Pressione alta, la dieta da seguire

Chi soffre di pressione alta dovrebbe seguire una dieta specifica, in cui sia ridotto l'apporto di sale, ma anche di grassi e zuccheri. Vediamo, invece, i cibi indicati

Pressione-alta-dieta.jpgSono tanti gli italiani che soffrono di pressione alta, ovvero di ipertensione, spesso senza sapere di avere il problema. Tra i sintomi di valori pressori eccessivamente elevati ci sono infatti disturbi troppo sfumati per permettere un'autodiagnosi univoca. Mal di testa, capogiri, in qualche caso espistassi (sangue dal naso), sono segnali di cui tenere conto, ma in genere si presentano solo quando il problema sia già piuttosto serio.


In effetti l'ipertensione lieve o moderata, quella su cui si può facilmente intervenire con rimedi naturali, è asintomatica, ecco perché è importante sottoporsi a regolari misurazioni della pressione fin da giovani. Ma quali sono i valori pressori che ci devono preoccupare?

Si soffre di ipertensione quando, dopo un certo numero di misurazioni effettuate con lo strumento spcifico per questo controllo, che si chiama sfigmomanometro, i valori rilevati sono i seguenti:



  • Condizione di pre-ipertensione: minima (pressione diastolica) 80-89, massima (pressione sistolica) 120-139

  • Ipertensione di I grado: minima 90-99, massima 120-139

  • Ipertensione di II grado: minima oltre 100 e massima oltre i 160


Tra le cause della pressione arteriosa elevata ci possono essere patologie primarie (in questo caso parliamo di ipertensione secondaria o indotta) come ipertiroidismo e scompensi ormonali, ma spesso il problema è piuttosto frutto di fattori diversificati in cui lo stile di vita incide non poco.

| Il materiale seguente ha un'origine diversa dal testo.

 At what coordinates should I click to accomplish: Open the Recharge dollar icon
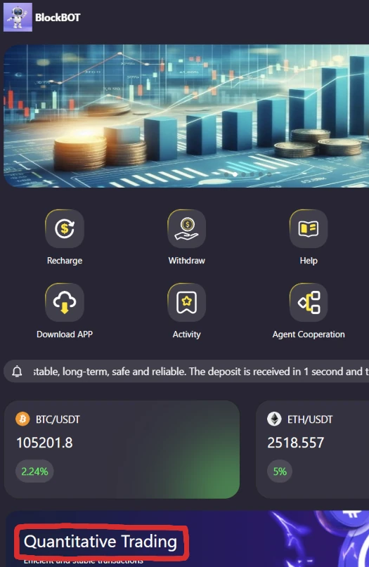tap(65, 228)

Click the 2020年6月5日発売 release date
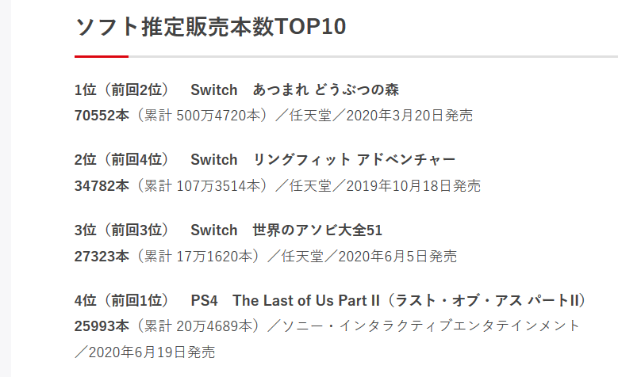pos(399,257)
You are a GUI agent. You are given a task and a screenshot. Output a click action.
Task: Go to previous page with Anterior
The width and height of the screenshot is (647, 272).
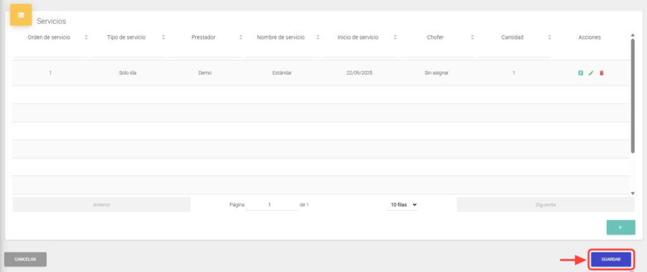pos(101,205)
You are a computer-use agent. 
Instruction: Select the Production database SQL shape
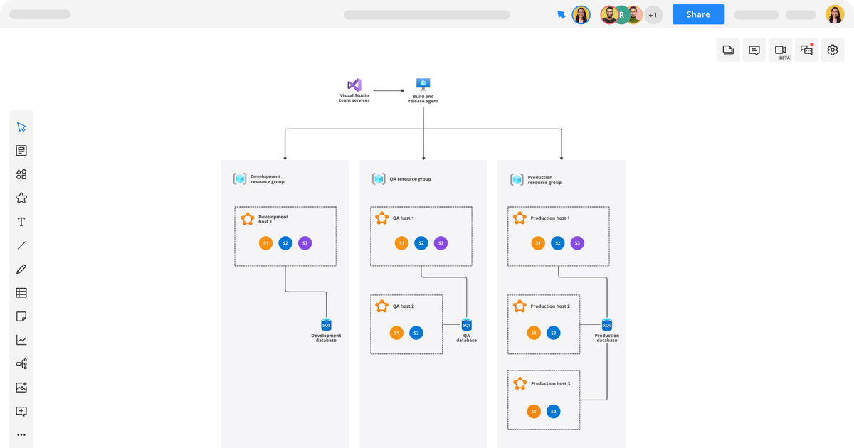[x=606, y=324]
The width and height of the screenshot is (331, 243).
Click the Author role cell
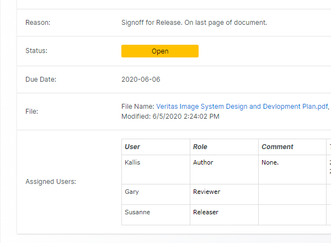(203, 163)
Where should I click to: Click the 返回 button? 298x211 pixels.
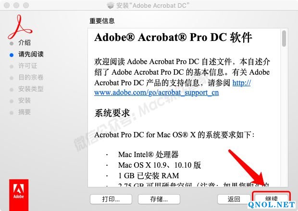pos(234,199)
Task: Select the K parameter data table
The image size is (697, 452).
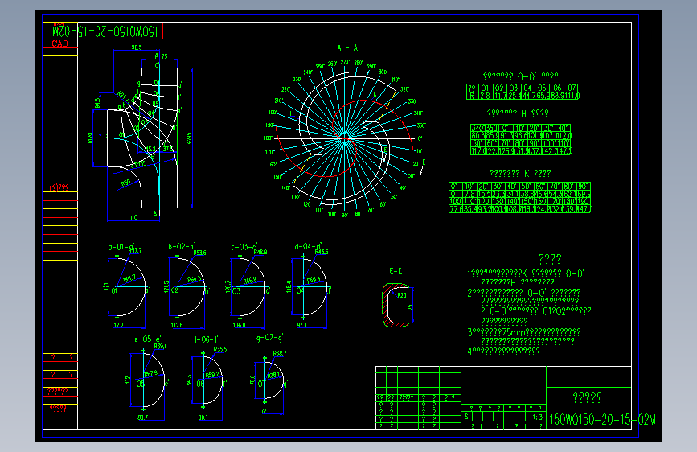Action: [520, 198]
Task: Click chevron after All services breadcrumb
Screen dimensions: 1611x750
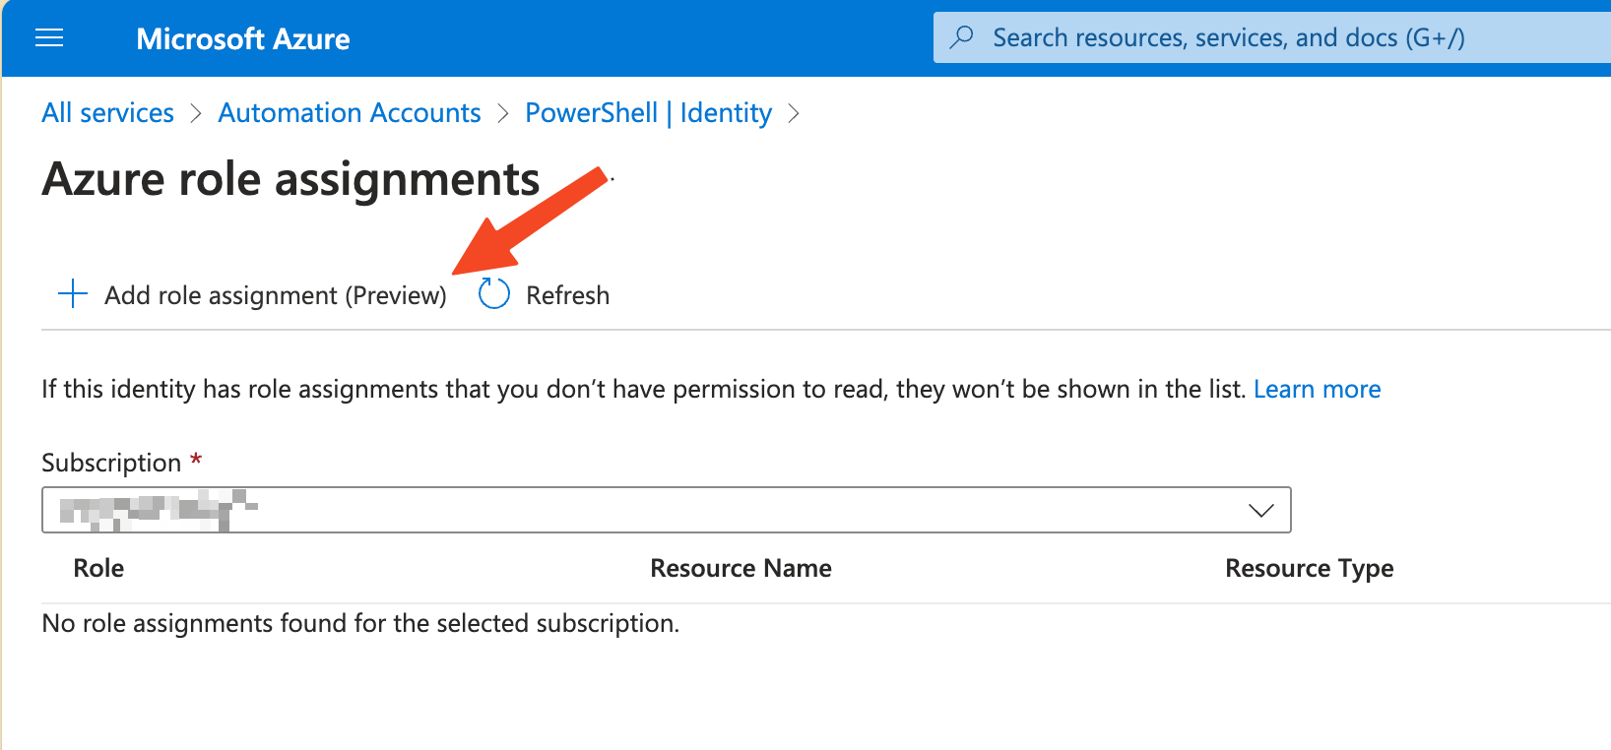Action: point(196,114)
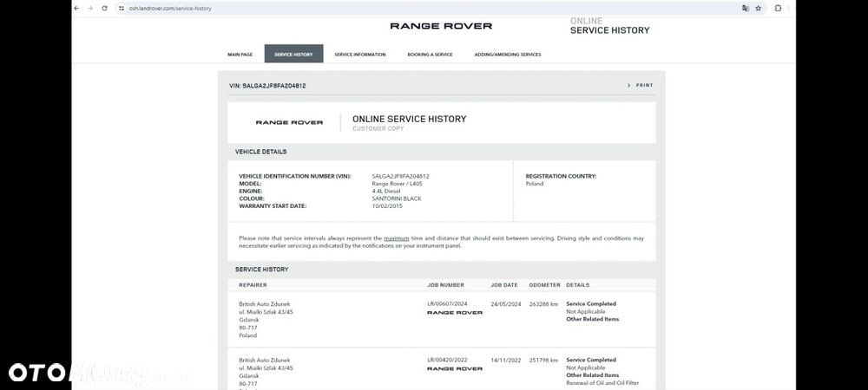
Task: Click the chevron arrow beside Print
Action: [x=628, y=86]
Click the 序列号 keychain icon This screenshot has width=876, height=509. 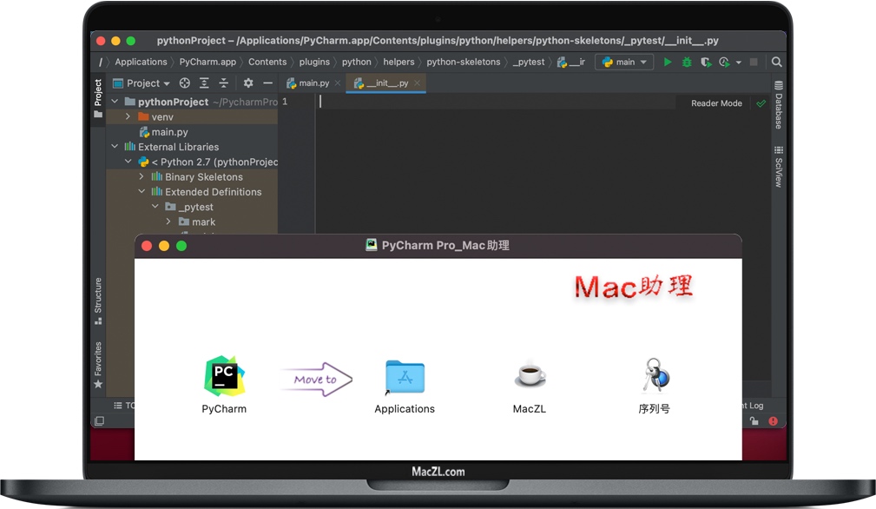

Fumo, sovrappeso, sedentarietà, stress, cattiva alimentazione, sono tra le cause più frequenti, quelle su cui si può intervenire. Talvolta per ridurre la pressione basta modificare la propria dieta


A tal scopo, i cardiologi americani hanno studiato una dieta specifica per chi abbia la pressione alta, e magari anche un peso eccessivo che naturalmente affatica il cuore. Viene definita dieta DASH (Dietary Approaches ti Stop Hypertension) e il primo punto cardine prevede la riduzione delle dosi di sale (cloruro di sodio) nell'alimentazione fino a non superare i 1500 mg al giorno. Ma vediamo gli altri:



  • Aumentare l'apporto di frutta e verdura nella dieta fino a 5 porzioni al giorno come consigliato dall'OMS

  • Ridurre o eliminare i prodotti conservati in salamoia, e in generale tutto ciò che sia precotto e inscatolato (fagioli, carne, insaccati, pesce, olive eccetera)

  • Ridurre le quantità di zuccheri raffinati e grassi saturi e trans

  • Bere tanta acqua 

  • Ridurre il consumo di latte e formaggi (molto ricchi di sodio)

  • Consumare yogurt

  • Prediligere alimenti ricchi di potassio, come banane, patate, cioccolato fondente, meloni, pere

  • Insaporire le pietanze con spezie che migliorano la circolazione (come il peperoncino) al posto del sale

  • Preferire le carni bianche rispetto a quelle rosse

  • Aumentare il consumo di pesce fresco cucinato in modo leggero e senza sale aggiunto


Queste semplici indicazioni consentono di ridurre in modo del tutto naturale la pressione arteriosa e di rimettersi in forma, ma vanno accompagnate da attività fisica moderata ma regolare.